In the first iteration of the loop CeLaP4 (the variable that is used to index the arrays) is set to 0. So we take the byte at index 0 of the Encrypted Payload (1c) and we Xor it with the byte at index 0 of the Decryption Key (51). The result of this operation (4D) is then written back into the encrypted payload array at index 0. The next iteration in the loop will Xor the bytes at index 1 (15 and 4F) and the result is written back to offset 1 (5A). This process continues until every byte in the array has been decrypted.

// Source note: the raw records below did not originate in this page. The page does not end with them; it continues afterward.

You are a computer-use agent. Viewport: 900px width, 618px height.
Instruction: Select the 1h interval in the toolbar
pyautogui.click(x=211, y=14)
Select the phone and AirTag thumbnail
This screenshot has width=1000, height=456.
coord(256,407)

Note here that the Encrypted Payload Array is larger than the Decryption Key Array so we can’t Xor at the same offset in both arrays for every iteration. The code caters for this, however, by performing a Mod division of the index of the Encrypted Payload Array with the length of the Decryption Key Array. This means when the index reaches the last byte of the Decryption Key Array the next iteration will use the first byte in the array.

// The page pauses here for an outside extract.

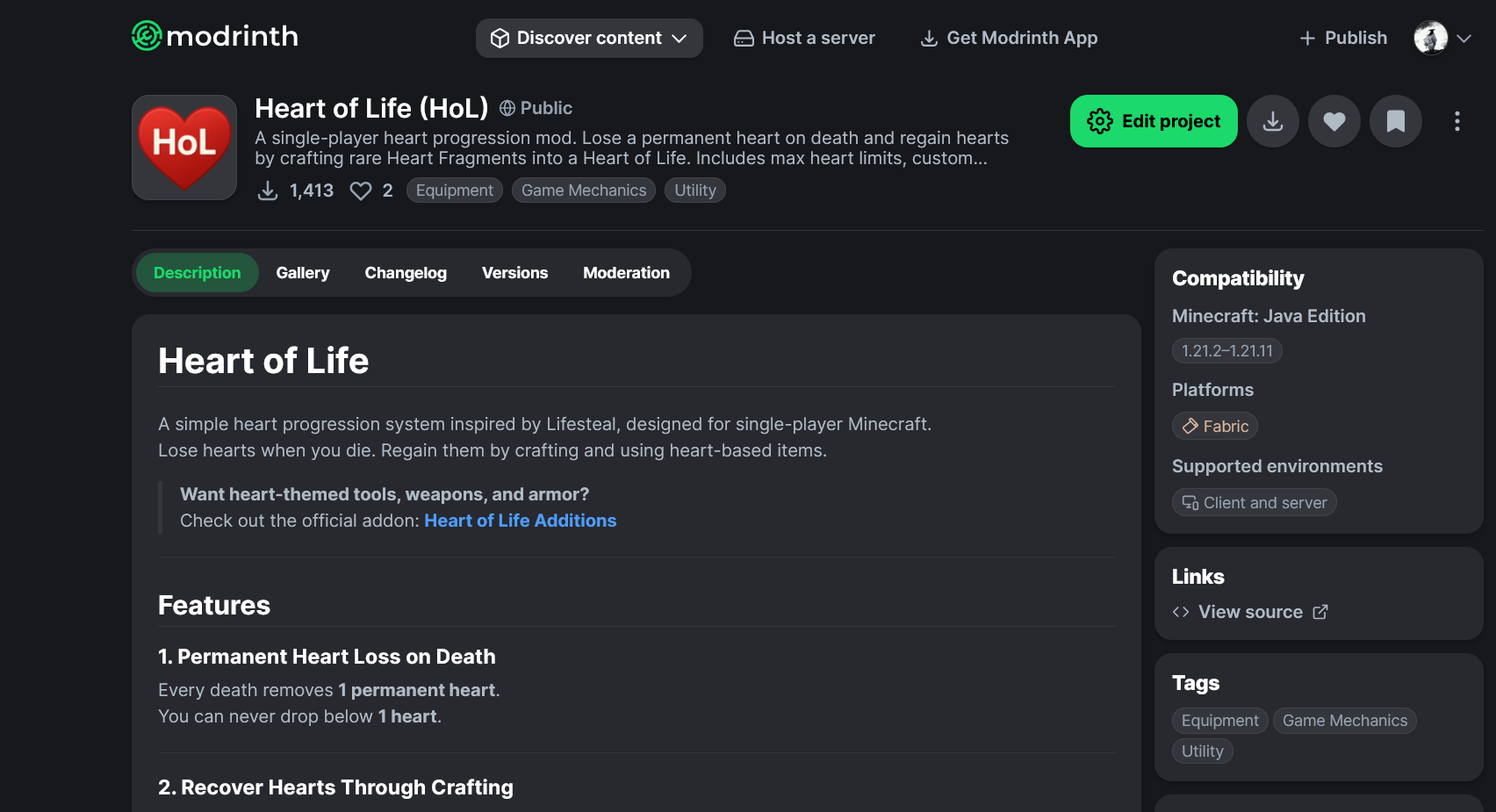Click the download icon button
Image resolution: width=1496 pixels, height=812 pixels.
coord(1273,121)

At this point, Labs let the decryption loop complete in the debugger and paused it just after WidthA has written the decrypted payload to “pitupi.exe”. Opening this file in a binary editor, Labs finally had a Windows executable payload.

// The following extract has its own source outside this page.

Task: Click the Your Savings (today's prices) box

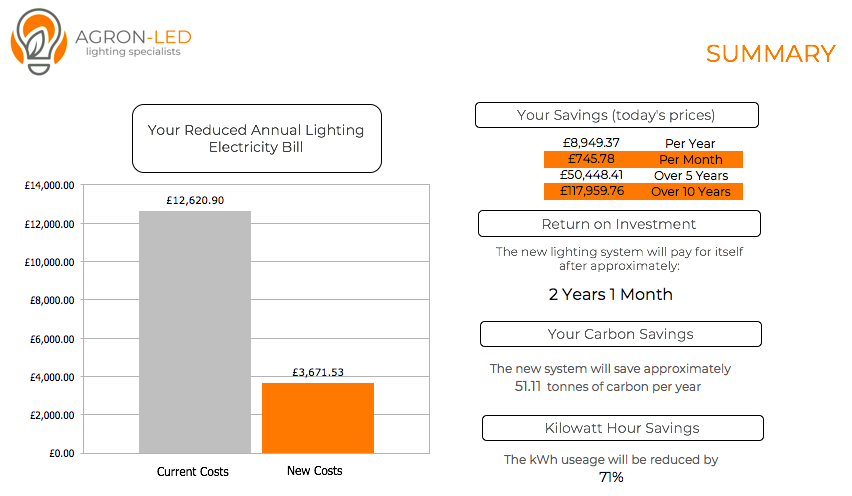Action: coord(616,115)
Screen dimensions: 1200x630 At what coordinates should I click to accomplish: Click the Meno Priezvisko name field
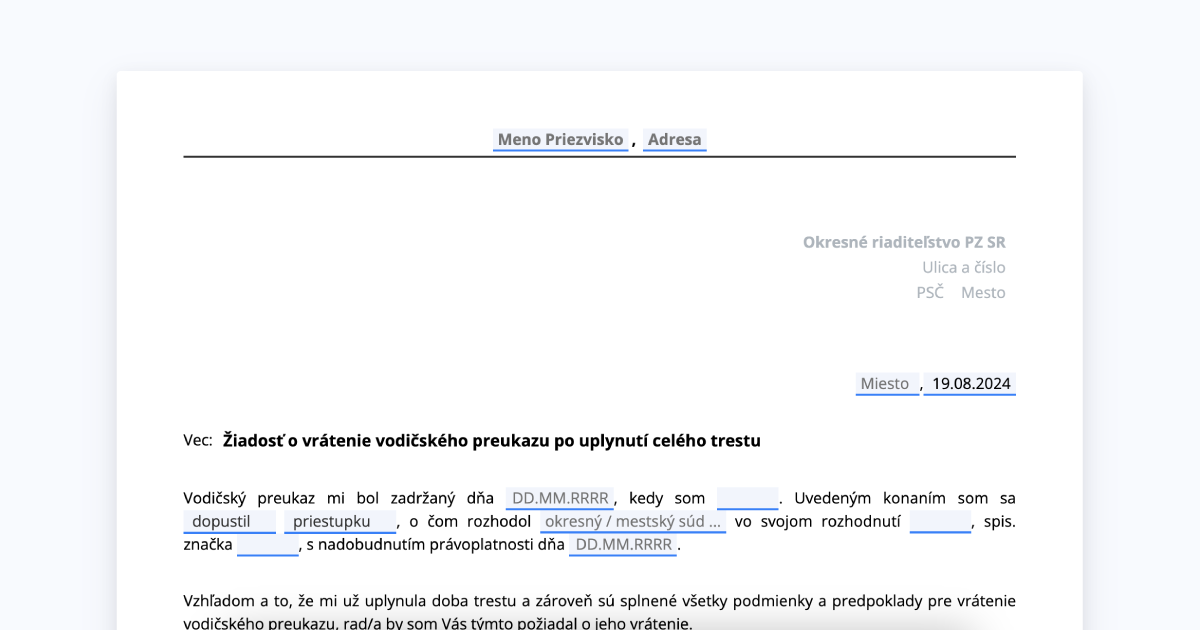560,140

Resuming the program, Assimptota4 proceeded to launch the newly decrypted payload using the Shell.Application object.

It then delivered the payload and executed it. This Windows executable now runs hidden in the background looking for files of interest and encrypting them. After a very short period of time, the inevitable ransom note and wallpaper change follows.

Enter Jaff

This ransomware calls itself Jaff and the bad news for the user is those treasured family pictures and tomorrow’s big presentation have all been renamed with .jaff extensions and their contents replaced with encrypted blobs. Chantry said:

The code analyzed in this paper is a far cry from those simple VBA downloader templates we saw at the start of the VBA boom back in September 2014. These samples conceal their strings in Form components, pollute useful code with redundant code and encrypt their payloads until the very last minute. All of this in no doubt in a bid to bypass AV detection that will look for specific strings or functions. The fact the functionality is split between so many procedures, however, and that it intermixes clean code with malicious suggested that it is also trying to prevent analysts from building a narrative when reverse engineering it.

Now what?

Just why the bad guys have decided to start hiding VBA Downloaders in PDF documents we can only speculate, but a good argument could be the tarnished reputation of Office documents as email attachments and perhaps a misguided interpretation of PDFs being somehow safer. IT administrators might by now have decided to automatically block VBA documents from entering their network, but it’s less likely they will have done so for PDFs. For want of a better analogy, it’s very much the wolf in sheep’s clothing.

Any AV vendor worth its muster can easily extract theses embedded file and this sort of attack requires the victim to have both PDF and Office software. That paired with the need for another level of social engineering means there are plenty of reasons the trend might not continue. In fact, this isn’t even the first time Labs has seen Office document malware being paired with PDF. The notorious CVE-2012-0158 vulnerability was exploited using PDF as a parent file but did so only briefly. Could VBA PDF files follow the same fate?

SophosLabs certainly isn’t betting against it.

Sophos detects the PDF and embedded Office Document as Troj/DocDl-IYE and the dropped Jaff payload as Mal/Ransom-FD. Our customers are protected.